Required work ->
What is the number of lines below that contain the string "screenshot"? Give it and nothing else.

Input records ->
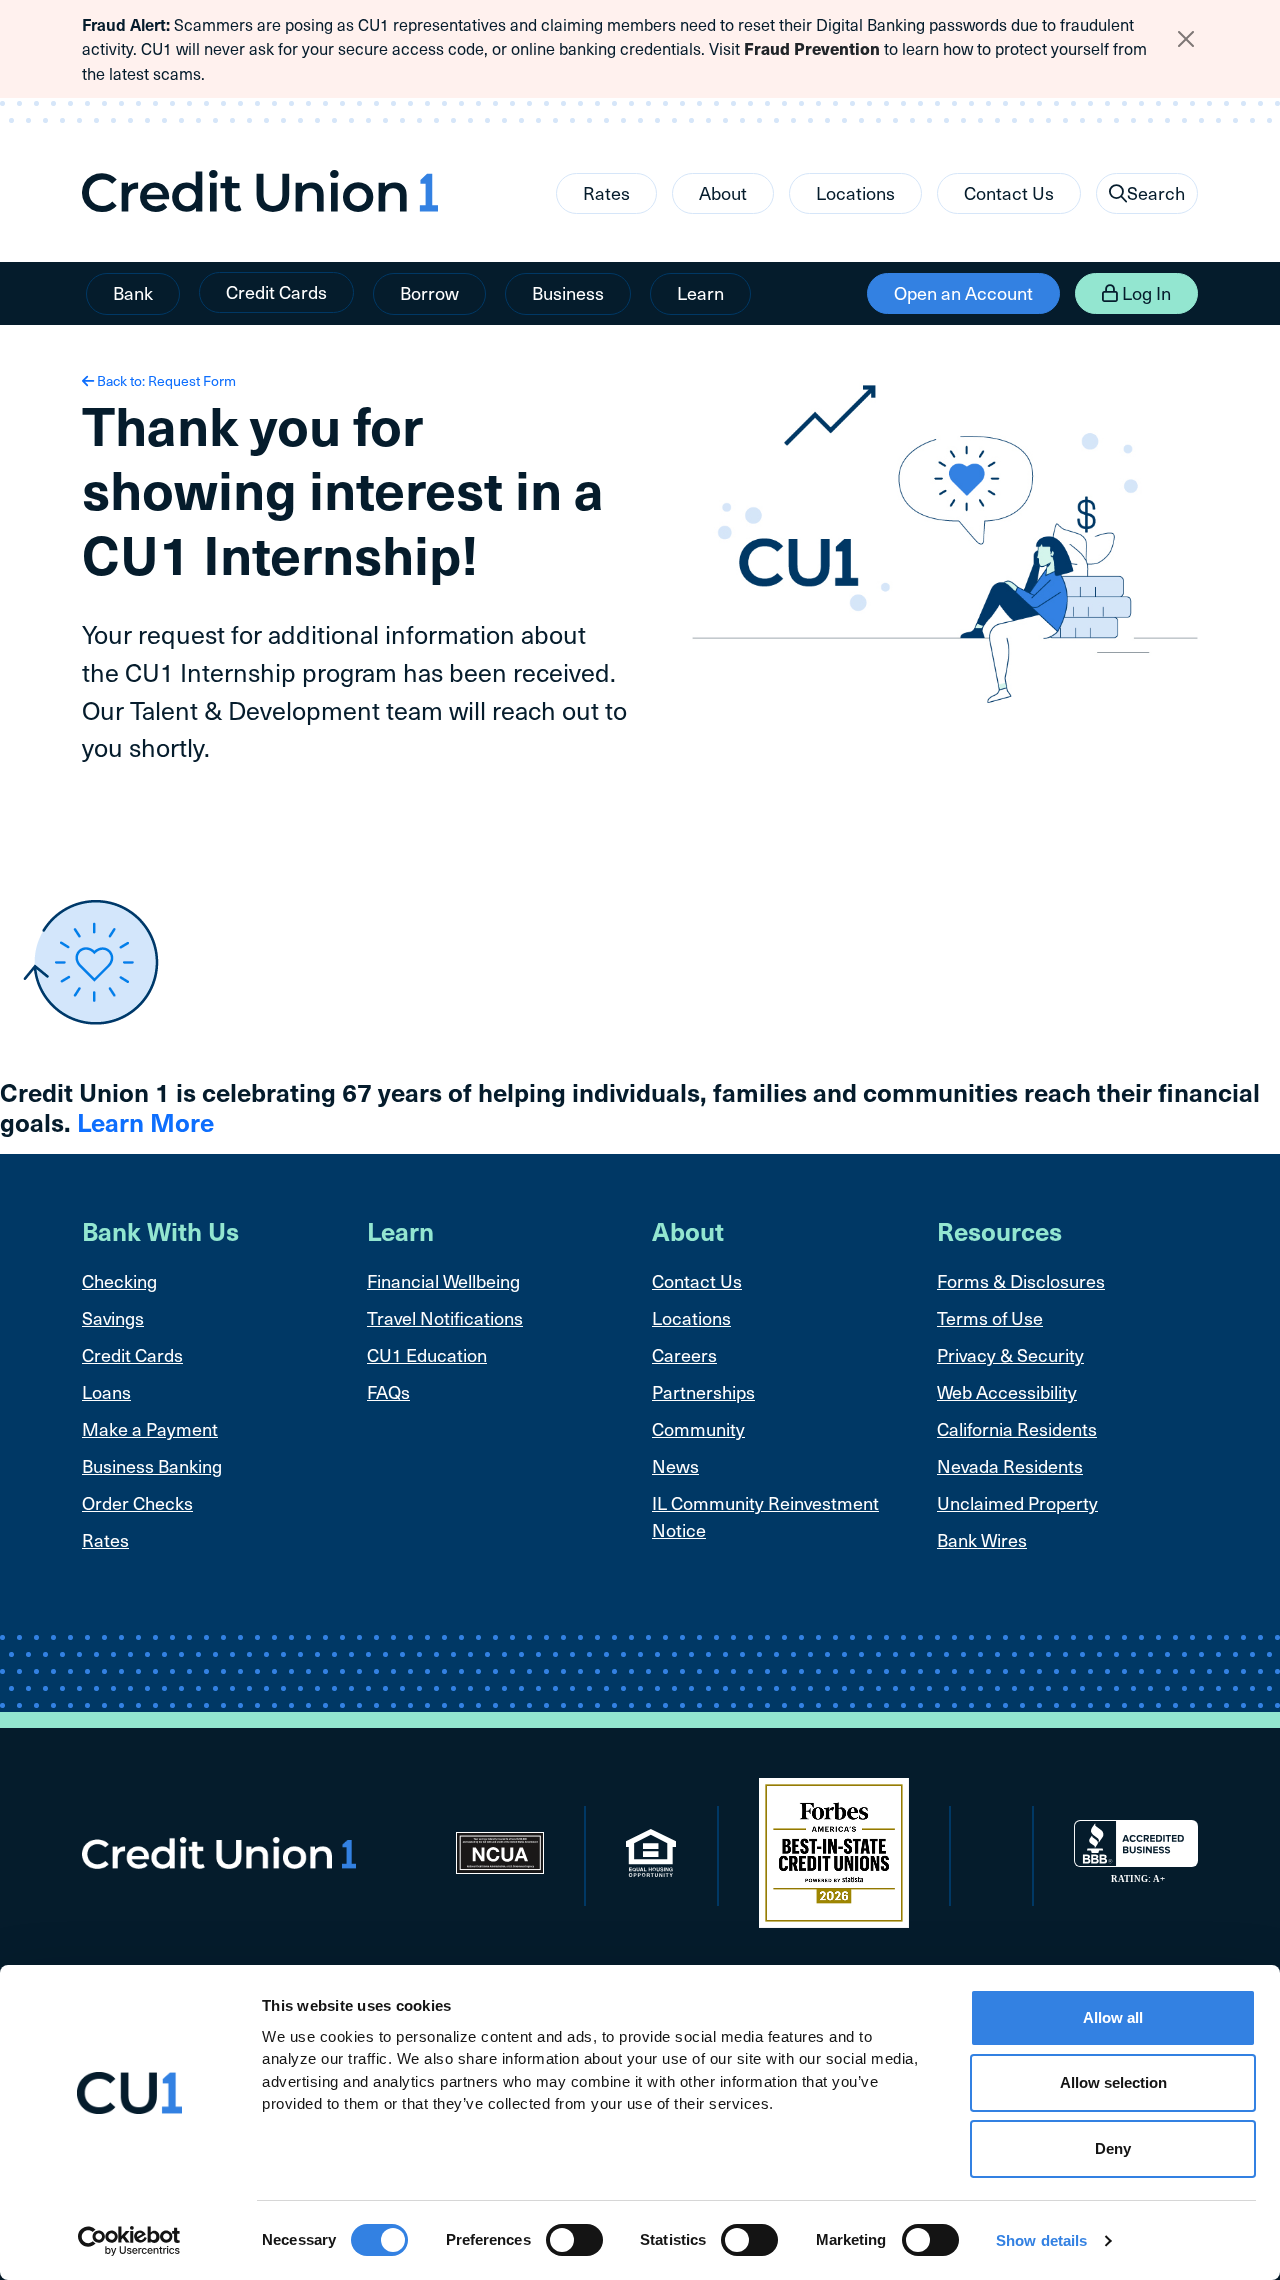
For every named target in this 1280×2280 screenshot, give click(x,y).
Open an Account (963, 292)
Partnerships (703, 1391)
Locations (855, 192)
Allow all (1113, 2017)
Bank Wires (982, 1539)
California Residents (1017, 1428)
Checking (119, 1280)
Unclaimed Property (1017, 1502)
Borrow (429, 292)
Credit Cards (276, 291)
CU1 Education (427, 1354)
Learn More (145, 1121)
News (675, 1465)
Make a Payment (150, 1428)
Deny (1113, 2148)
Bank (133, 292)
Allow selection (1113, 2083)
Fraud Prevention (812, 48)
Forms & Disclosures (1021, 1280)
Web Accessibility (1007, 1391)
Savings (113, 1317)
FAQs (388, 1391)
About (723, 192)
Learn (700, 292)
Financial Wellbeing (443, 1280)
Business (568, 292)
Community (698, 1428)
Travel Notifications (445, 1317)
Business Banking (152, 1465)
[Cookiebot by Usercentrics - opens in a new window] (129, 2241)
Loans (106, 1391)
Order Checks (137, 1502)
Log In (1144, 292)
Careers (684, 1354)
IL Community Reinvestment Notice (765, 1516)
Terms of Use (990, 1317)
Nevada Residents (1010, 1465)
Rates (606, 192)
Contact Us (1009, 192)
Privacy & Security (1010, 1354)
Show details (1041, 2240)
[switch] (574, 2240)
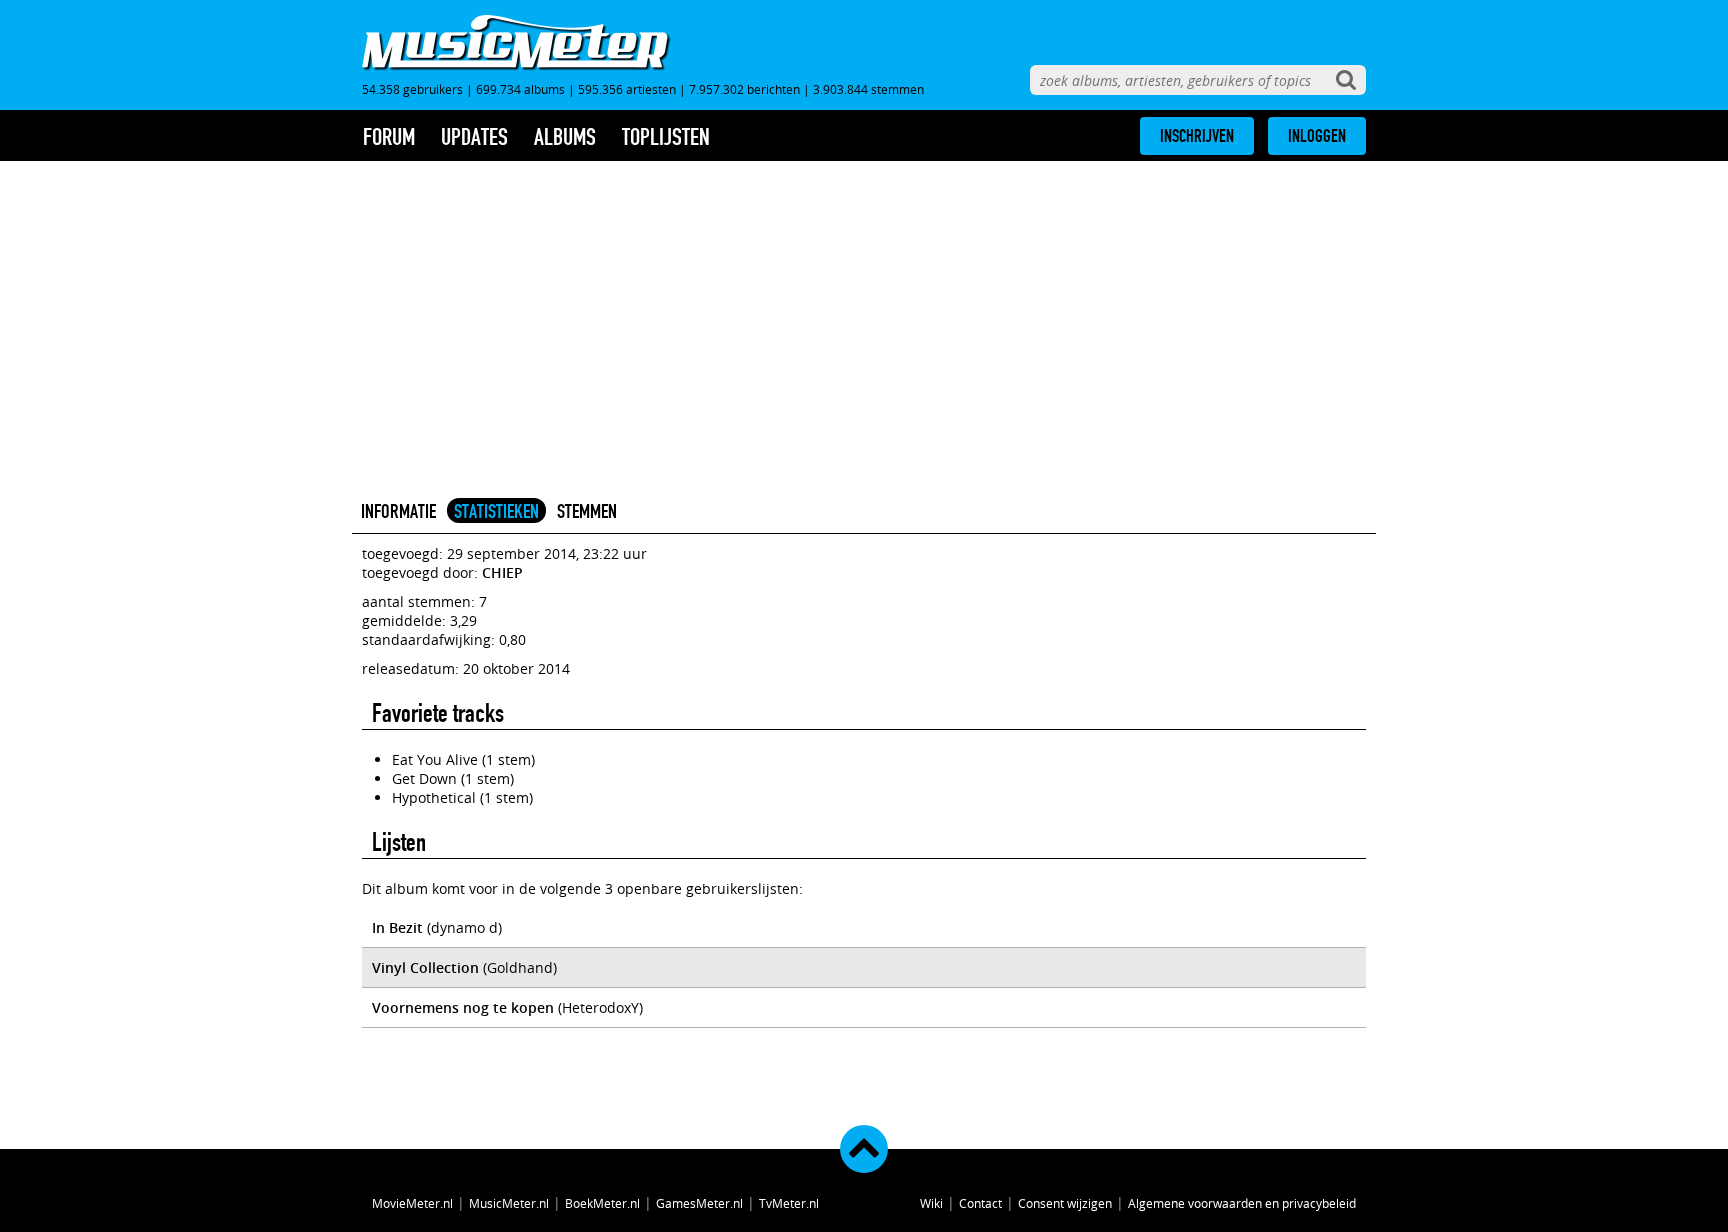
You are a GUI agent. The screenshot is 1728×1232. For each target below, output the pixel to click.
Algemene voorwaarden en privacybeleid (1242, 1203)
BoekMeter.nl (602, 1203)
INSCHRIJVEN (1197, 136)
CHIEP (502, 572)
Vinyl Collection (425, 967)
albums (565, 137)
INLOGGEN (1317, 136)
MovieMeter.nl (412, 1203)
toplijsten (666, 137)
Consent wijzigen (1065, 1203)
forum (389, 137)
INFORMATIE (398, 511)
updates (474, 137)
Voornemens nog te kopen (463, 1007)
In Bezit (397, 927)
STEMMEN (587, 511)
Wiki (931, 1203)
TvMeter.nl (789, 1203)
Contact (980, 1203)
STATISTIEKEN (496, 511)
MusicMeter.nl (509, 1203)
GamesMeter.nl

Answer to this task ->
2